Risk factors do not directly point to a cause of the disease. They are, however, indicators of inflammation and an increased need for vitamin C. When risk factors are combined, the relative risk increases, which is consistent with the person experiencing chronic inflammation and low-grade scurvy.
The conventional risk factors seem to affect three main cell types that act together in arterial function.8 Endothelial cells line the inner surface of blood vessels and control flow of hormones and other chemicals into the blood vessel wall.9 They act as a boundary between the blood vessel and the blood. Deeper in the artery wall, smooth muscle cells maintain the structure and vascular tone of the blood vessel, contracting and expanding to decrease or increase flow. White blood cells can enter the vessel wall to help defend the arteries from chemical and biological insults, but oxidative damage to these white blood cells can result in inflammation of the arterial wall and atherosclerosis. Chronic inflammation in an area of the blood vessel wall interferes with the normal activities of these cells.
S
ome of the common risk factors for heart disease, such as smoking and high blood pressure, promote oxidation and inflammation in the arterial wall. Oxidation associated with stress can cause white blood cells to adhere to the arterial wall, an early stage of plaque formation.10 Mechanical and other stresses on the artery produce inflammation and stimulate plaque formation. A sufficient supply of vitamin C is the most important factor in preventing this inflammation and subsequent heart disease. Orthomolecular vitamin C supplementation may be the best way in which an individual can prevent heart disease and stroke. The common factor for the conventional risk factors is their relationship to inflammation and free radical damage. High intakes of vitamin C and related antioxidants can prevent this damage.

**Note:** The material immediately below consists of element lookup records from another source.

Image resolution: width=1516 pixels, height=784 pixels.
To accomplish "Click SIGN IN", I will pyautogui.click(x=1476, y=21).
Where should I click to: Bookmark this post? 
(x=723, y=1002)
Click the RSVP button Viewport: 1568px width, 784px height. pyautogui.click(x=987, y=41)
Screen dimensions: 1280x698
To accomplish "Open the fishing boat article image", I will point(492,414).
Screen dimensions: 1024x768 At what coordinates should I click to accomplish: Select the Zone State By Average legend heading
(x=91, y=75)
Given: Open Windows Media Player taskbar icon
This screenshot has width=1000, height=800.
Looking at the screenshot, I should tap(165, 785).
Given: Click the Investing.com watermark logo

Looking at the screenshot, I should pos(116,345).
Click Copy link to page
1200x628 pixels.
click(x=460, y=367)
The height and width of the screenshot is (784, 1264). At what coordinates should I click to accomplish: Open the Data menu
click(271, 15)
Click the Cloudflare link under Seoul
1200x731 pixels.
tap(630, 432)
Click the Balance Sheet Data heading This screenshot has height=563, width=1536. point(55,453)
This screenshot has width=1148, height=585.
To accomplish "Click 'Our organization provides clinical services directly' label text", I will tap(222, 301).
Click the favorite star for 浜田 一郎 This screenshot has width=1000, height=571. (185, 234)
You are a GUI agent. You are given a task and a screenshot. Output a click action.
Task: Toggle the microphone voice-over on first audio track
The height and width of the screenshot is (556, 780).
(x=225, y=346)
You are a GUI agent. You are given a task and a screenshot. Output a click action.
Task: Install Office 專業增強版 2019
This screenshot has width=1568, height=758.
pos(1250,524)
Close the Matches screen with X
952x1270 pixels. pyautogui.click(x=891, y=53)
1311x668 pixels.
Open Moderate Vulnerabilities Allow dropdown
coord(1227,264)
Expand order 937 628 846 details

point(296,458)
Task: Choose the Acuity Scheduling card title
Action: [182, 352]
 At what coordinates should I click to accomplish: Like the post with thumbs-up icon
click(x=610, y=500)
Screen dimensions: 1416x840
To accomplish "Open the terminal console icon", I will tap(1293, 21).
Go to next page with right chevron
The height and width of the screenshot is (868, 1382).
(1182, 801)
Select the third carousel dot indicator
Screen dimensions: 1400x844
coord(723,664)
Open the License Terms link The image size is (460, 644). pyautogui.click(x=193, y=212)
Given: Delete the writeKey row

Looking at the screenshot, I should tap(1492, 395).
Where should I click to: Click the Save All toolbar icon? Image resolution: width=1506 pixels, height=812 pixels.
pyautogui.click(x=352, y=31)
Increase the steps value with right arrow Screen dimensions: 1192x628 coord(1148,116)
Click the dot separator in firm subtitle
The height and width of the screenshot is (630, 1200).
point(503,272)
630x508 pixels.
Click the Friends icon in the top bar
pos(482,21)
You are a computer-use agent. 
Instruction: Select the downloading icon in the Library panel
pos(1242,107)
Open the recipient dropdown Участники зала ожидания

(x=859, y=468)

It becomes clear that improved prevention and treatment are possible when it is appreciated that atherosclerosis is an inflammatory disease. However, medicine has for decades been transfixed by the idea that cholesterol or other “bad” fats are the underlying cause, even though there was never any hard evidence for this view, merely the presence of cholesterol as a component of the arterial plaque and statistics indicating their association as risk factors. The realization that plaques are areas of an inflamed artery has taken decades to come to the forefront. Inflammation may be considered a rather odd feature to overlook, as inflammation is a characteristic of damaged tissues. Interestingly, persons with inadequate vitamin C are more likely to suffer from both inflammation and high cholesterol.
Plaque inflammation can be active or relatively dormant. Active plaques with acute inflammation are the most dangerous. Plaques can remain dormant for years but flare up occasionally to put the person at risk of clot formation, heart attack, or stroke. Often, inflammation in plaques is associated with infection. Many drugs currently in use for the treatment of heart disease, such as aspirin and the statins, have anti-inflammatory, antioxidant, or antimicrobial properties, although they are often given for other reasons.11 Most of the conventional risk factors for heart disease and stroke cause inflammation and free radical damage. The transition of the low-grade inflammation of a dormant plaque to the active dangerous form occurs when there are insufficient antioxidants. High intakes of vitamin C may prevent this transition and prevent heart attacks completely.